Artificial Intelligence

08 May 2017 |

Turing Test

The Turing Test is a test devised by Alan Turning. The test calls for a computer and a human to be put in two seprate rooms, and another human to converse with both the human and the computer. If the human observer thinks he/she is talking to another human, the computer is said to have passed the Turing test.

Winograd Schema

Winograd Schema are another series of problems that are used to test for understanding. The idea is to have a sentence, with two possible meanings and to let the computer pick two choices that make sense.

E.g. The city councilmen refused the demonstrators a permit because they [feared/advocated] violence. Who [feared/advocated] violence?

Machine Learning

An agent is learning if it improves its performance on future tasks after making observations about the world.

  • What component should be improved?
  • What prior knowledge do we have?
  • What representation is used for the data and component?
  • What feedback is available to learn from?

Data will be provided in a factored representation - a vector of attribute values and outputs that can either be numerical or discrete.

Feedback can be classified into unsupervised, reinforcement, and supervised learning. There are also approachs that blur the line, for example semi-supervised learning or inverse reinforcement learning.

Supervised Learning

In supervised learning, giving a training set, we try to find a hypothesis function \(h\) that will give a proper matching. We evaluate \(h\) on our test set of distinc examples.

When we want discrete values, this is classification, wheras when we want continuous values this is regression.

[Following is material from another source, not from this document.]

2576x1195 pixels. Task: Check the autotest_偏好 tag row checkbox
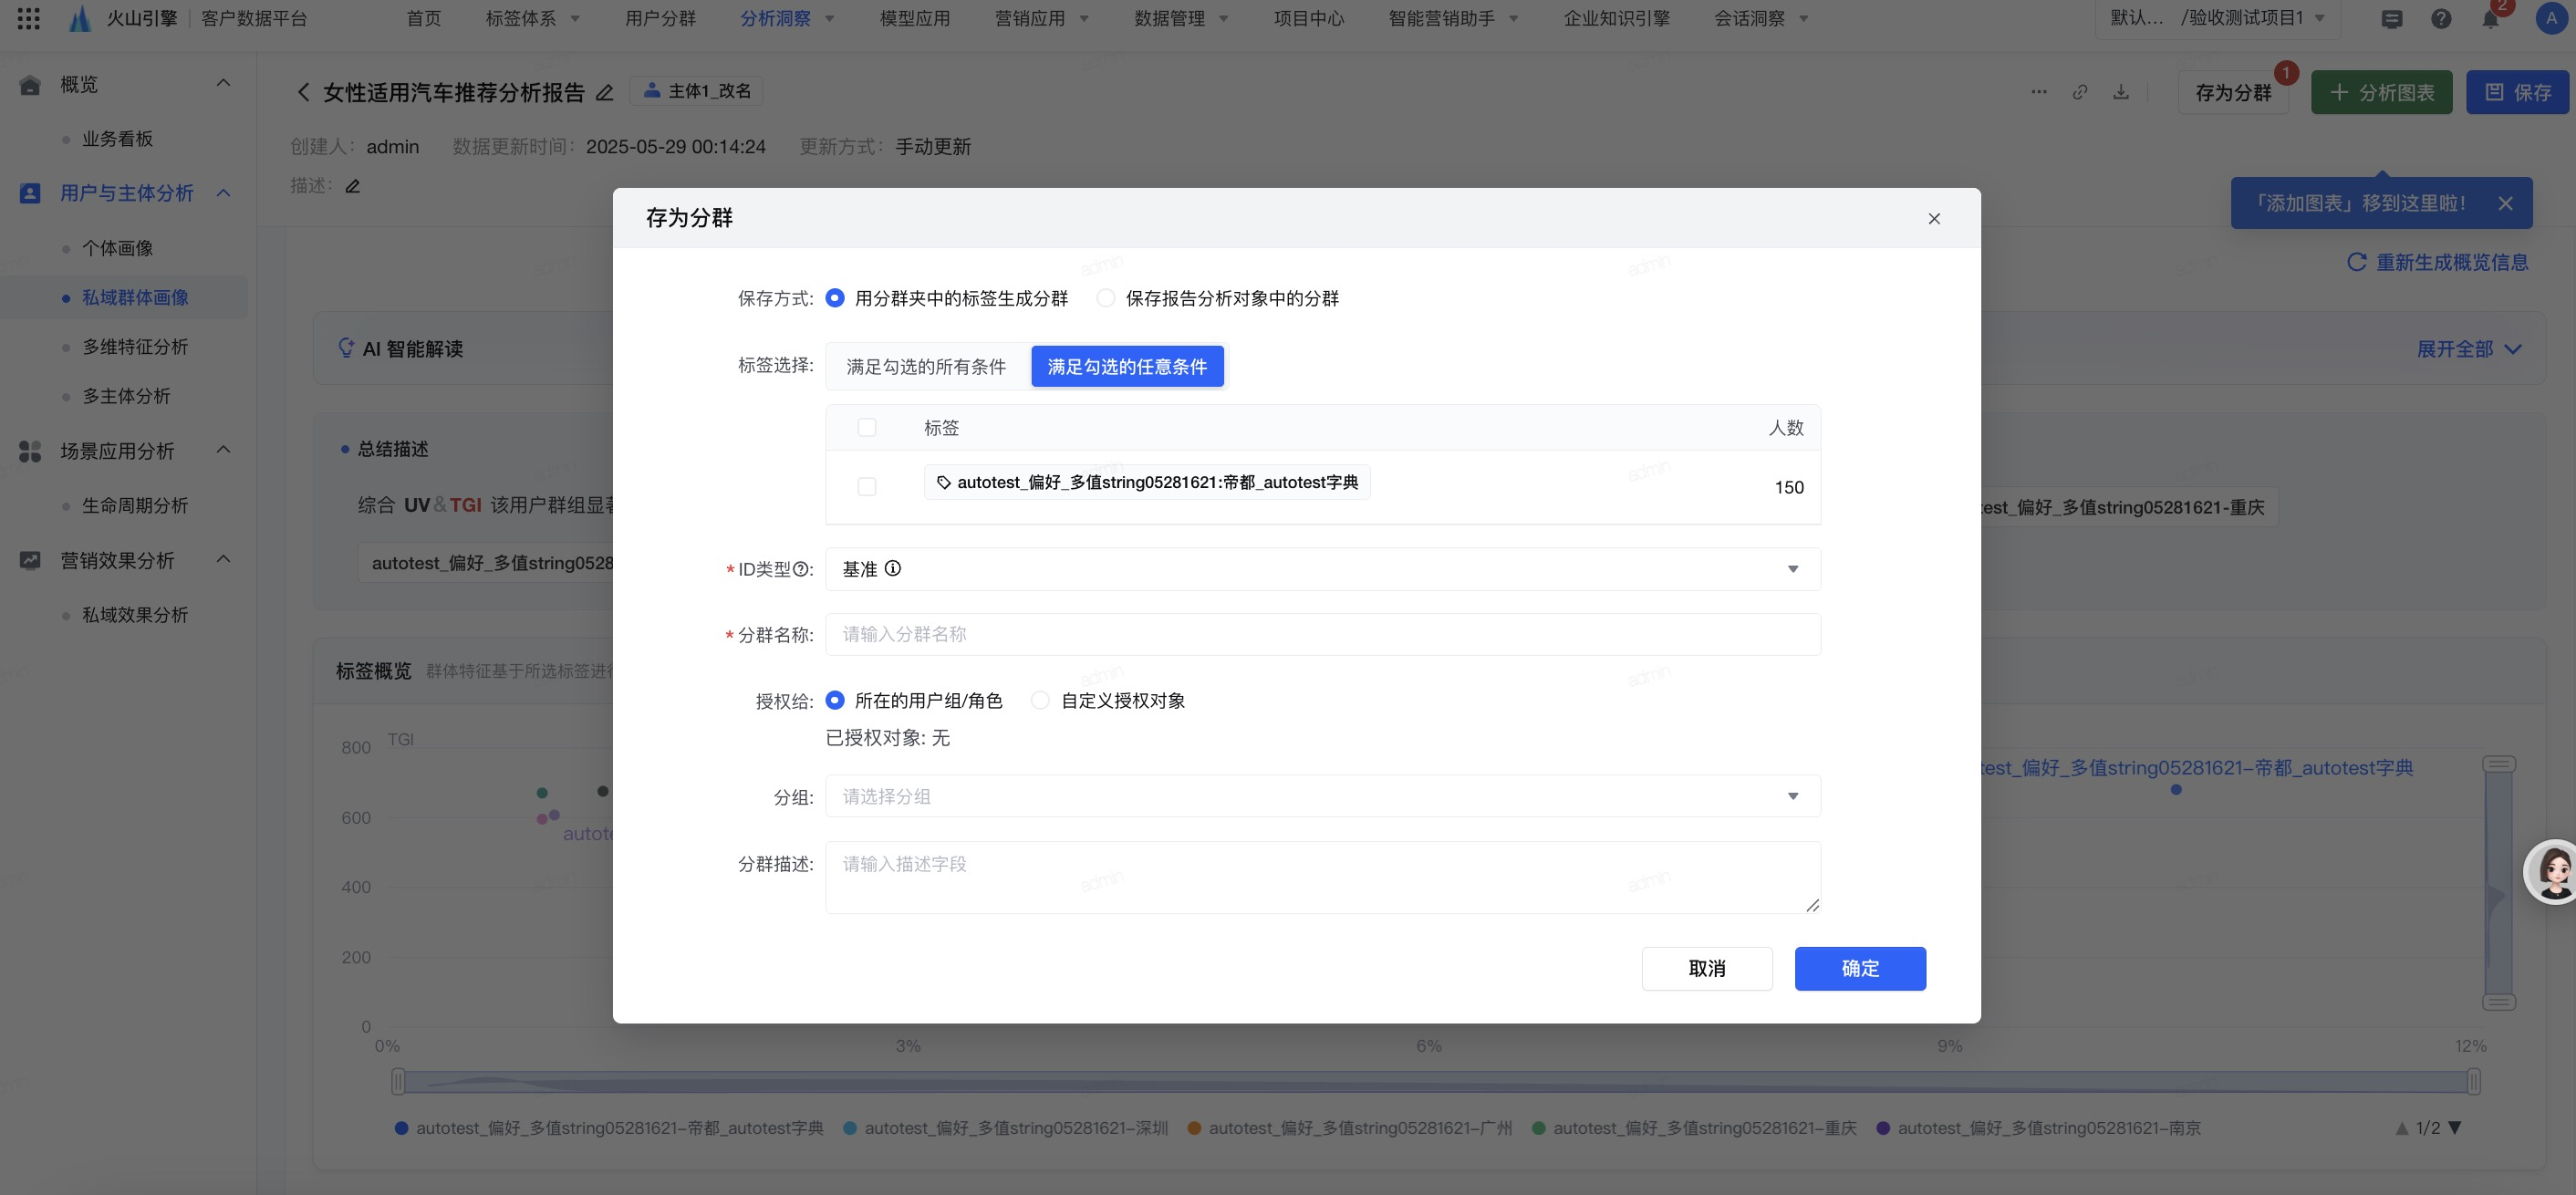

In general, we select \(h\) from some hypothesis space. Ockham’s razor suggests that we should pick the simplest hypothesis consistent with the data. In general, there is a tradeoff between complex hypotheses that fit the training data well and simpler hypotheses that may generalize better.

We say that a learning problem is realizable if the hypothesis space contains the true function. There is a tradeoff between the expressiveness of a hypothesis space and the complexity of finding a good hypothesis within that space.

Learning Decision Trees

A decision tree represents a function that takes in a vector of attribute values and returns a single output value. The aim is to learn a definition for the goal predicate. A Boolean eciscion tree is good for some but not all applications. For example, a simple majority funciton is very hard to map.

DecisionTreeLearn(examples, attributes, parent_examples)
    if examples is empty then return Plurality-Value(parent_examples)
    else if all examples have the same classification then return classification
    else
        A = argmax(Importance(a, examples))
        tree = new decision tree with root test A
        for each value v of A
            exs = {e such that s.A = v}
            subreee = DecisionTreeLearn(exs, attributes -A, examples)
            add a branch to tree with label (A=v) and subtree subtree

        return tree

To pick the corrrect attribute, we introduce the notion of entropy.

\[H(V) = - \sum_kP(k) lg(P_k)\]

The information gain is the expected reduction in entropy.

Decision trees may overfit the data, so we may have to prune the tree. We can determine irrelevant nodes via a significance test. We can also use early-stopping to find the optimal stopping point.